> Exercise goal
The reply to the records below should contain exactly the lines from the line with "Task: Go to the Explore section" through the line with "This screenshot has height=757, width=1568.", and nothing besides.

> Task material
────────────────────

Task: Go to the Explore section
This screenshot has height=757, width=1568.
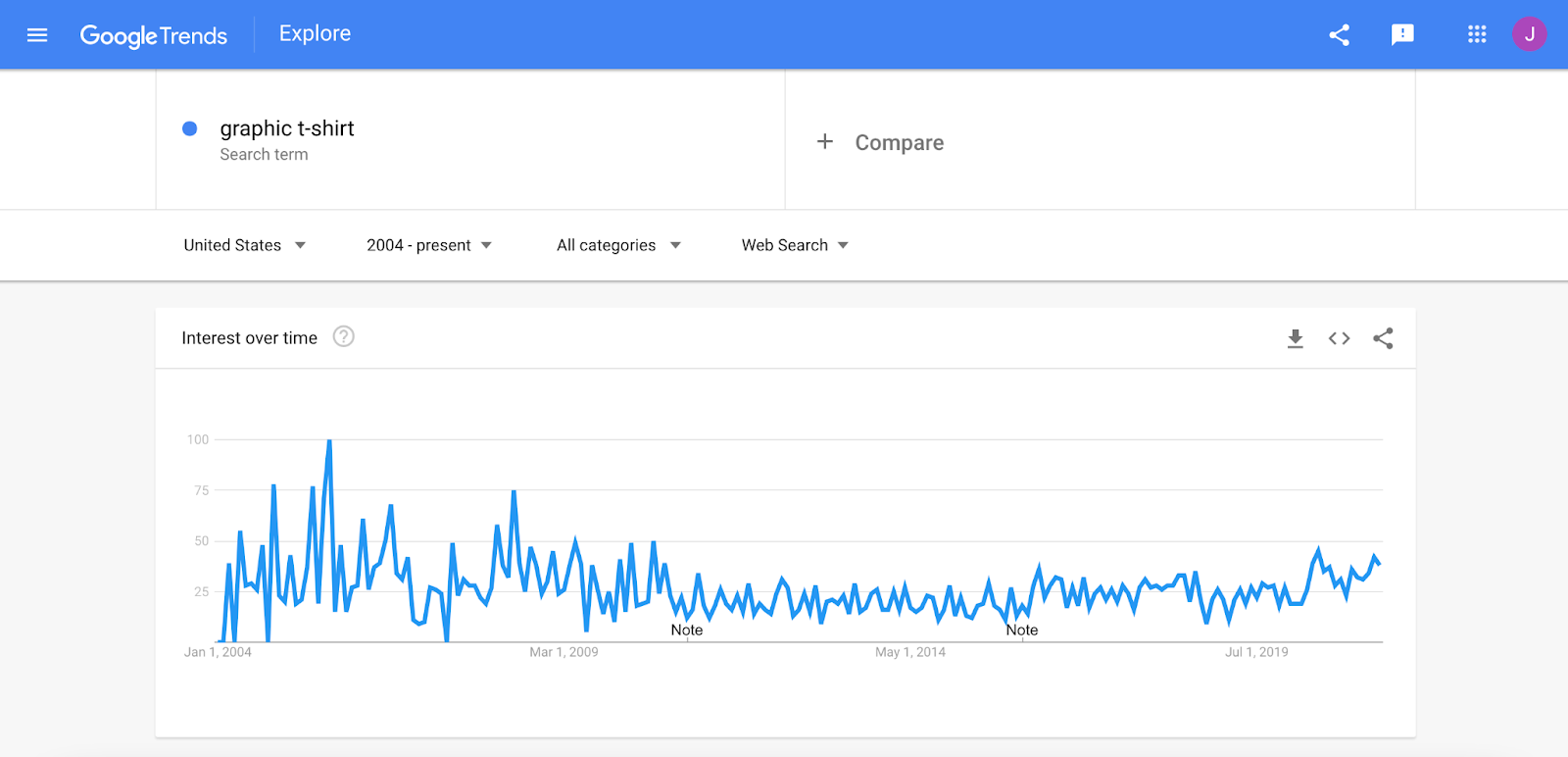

────────────────────

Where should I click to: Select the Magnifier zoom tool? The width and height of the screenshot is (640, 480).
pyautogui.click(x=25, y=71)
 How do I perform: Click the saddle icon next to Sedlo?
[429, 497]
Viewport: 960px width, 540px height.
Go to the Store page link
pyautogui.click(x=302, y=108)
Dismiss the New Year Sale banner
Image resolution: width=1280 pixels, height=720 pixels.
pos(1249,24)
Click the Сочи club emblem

────────────────────

> Response to the task
Task: Go to the Explore section
This screenshot has height=757, width=1568.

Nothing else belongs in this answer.